*** Opening DATA ***
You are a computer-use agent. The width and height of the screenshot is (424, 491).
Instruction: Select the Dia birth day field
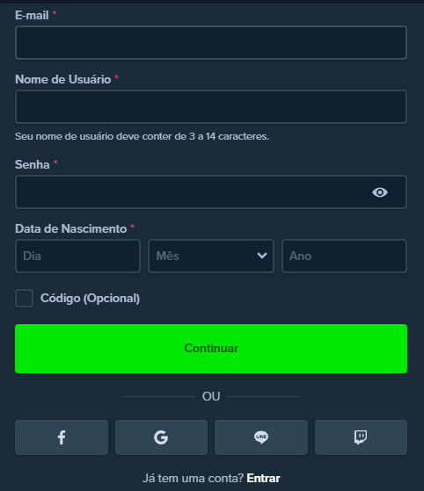pos(77,256)
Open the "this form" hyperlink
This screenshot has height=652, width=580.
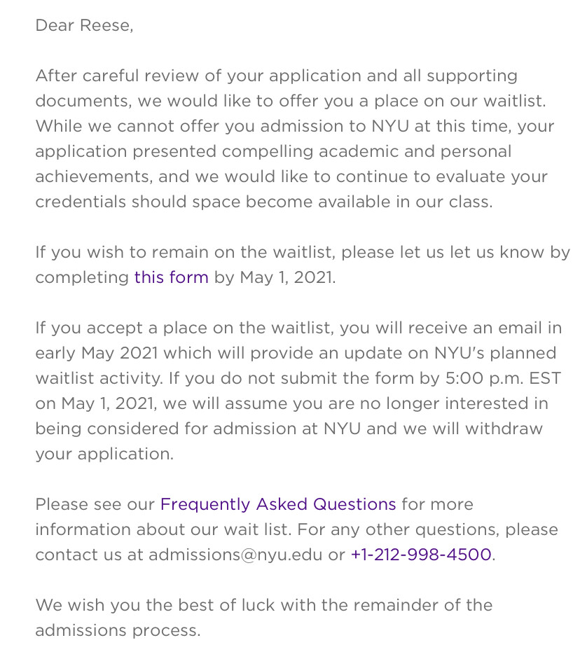tap(171, 277)
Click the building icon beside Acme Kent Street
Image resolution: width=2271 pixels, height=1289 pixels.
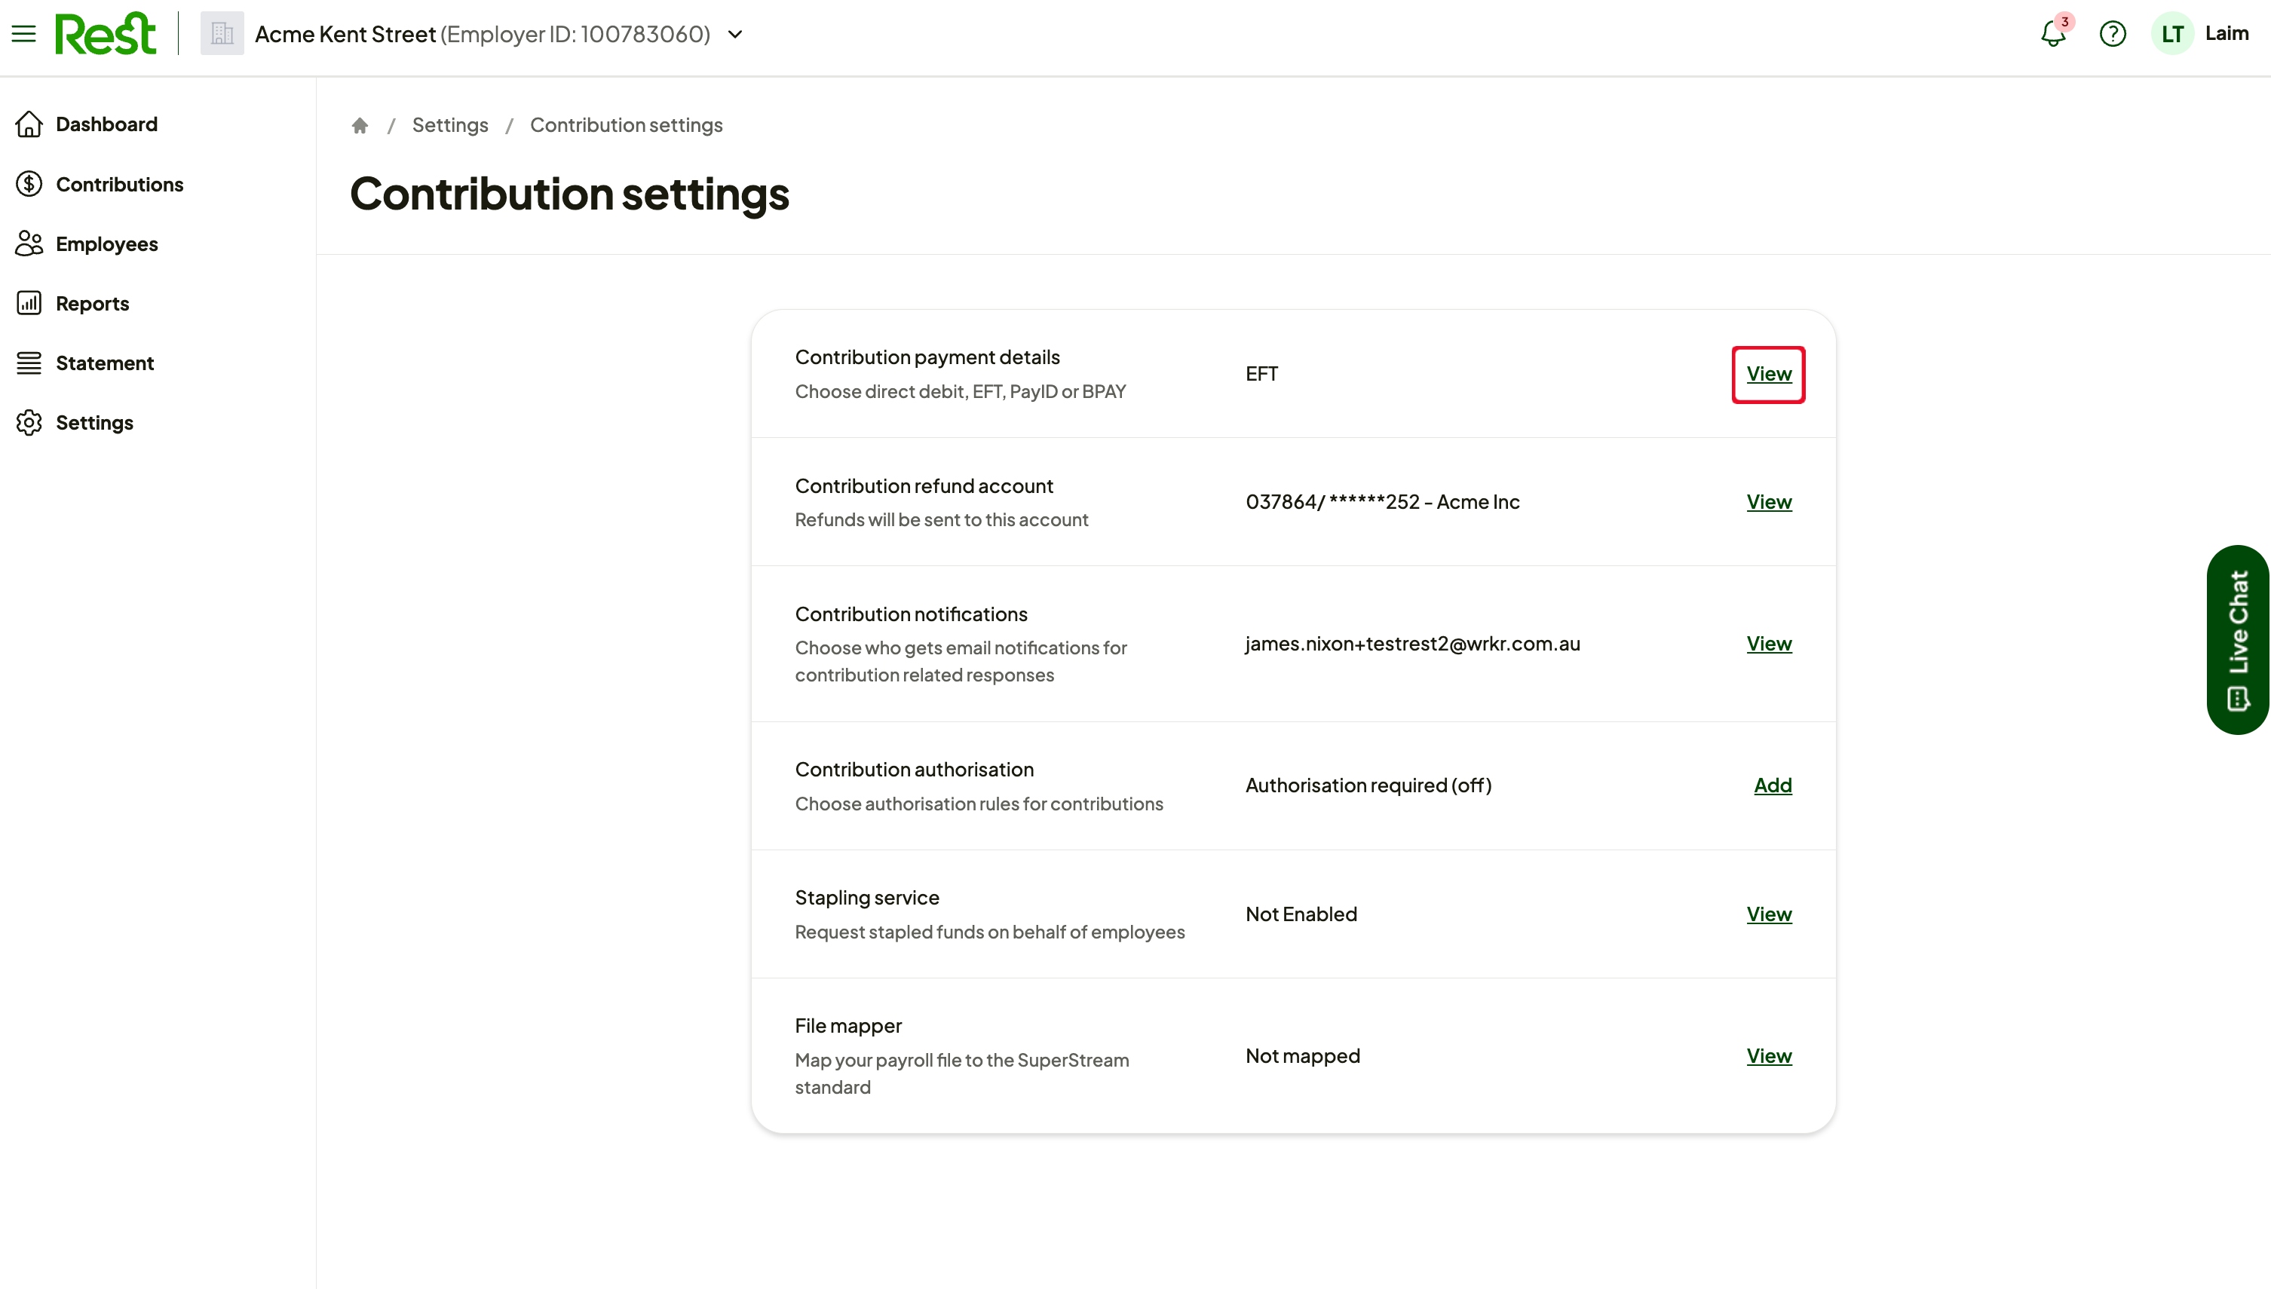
*** Closing DATA ***
» **ASSIGNMENT**
A word-for-word copy of all the data, without pictures, is the expected output.

» **OUTPUT FOR THIS TASK**
You are a computer-use agent. The width and height of the screenshot is (424, 491).
Instruction: Select the Dia birth day field
pos(77,256)
Open the "this form" hyperlink
This screenshot has height=652, width=580.
tap(171, 277)
Click the building icon beside Acme Kent Street
Image resolution: width=2271 pixels, height=1289 pixels.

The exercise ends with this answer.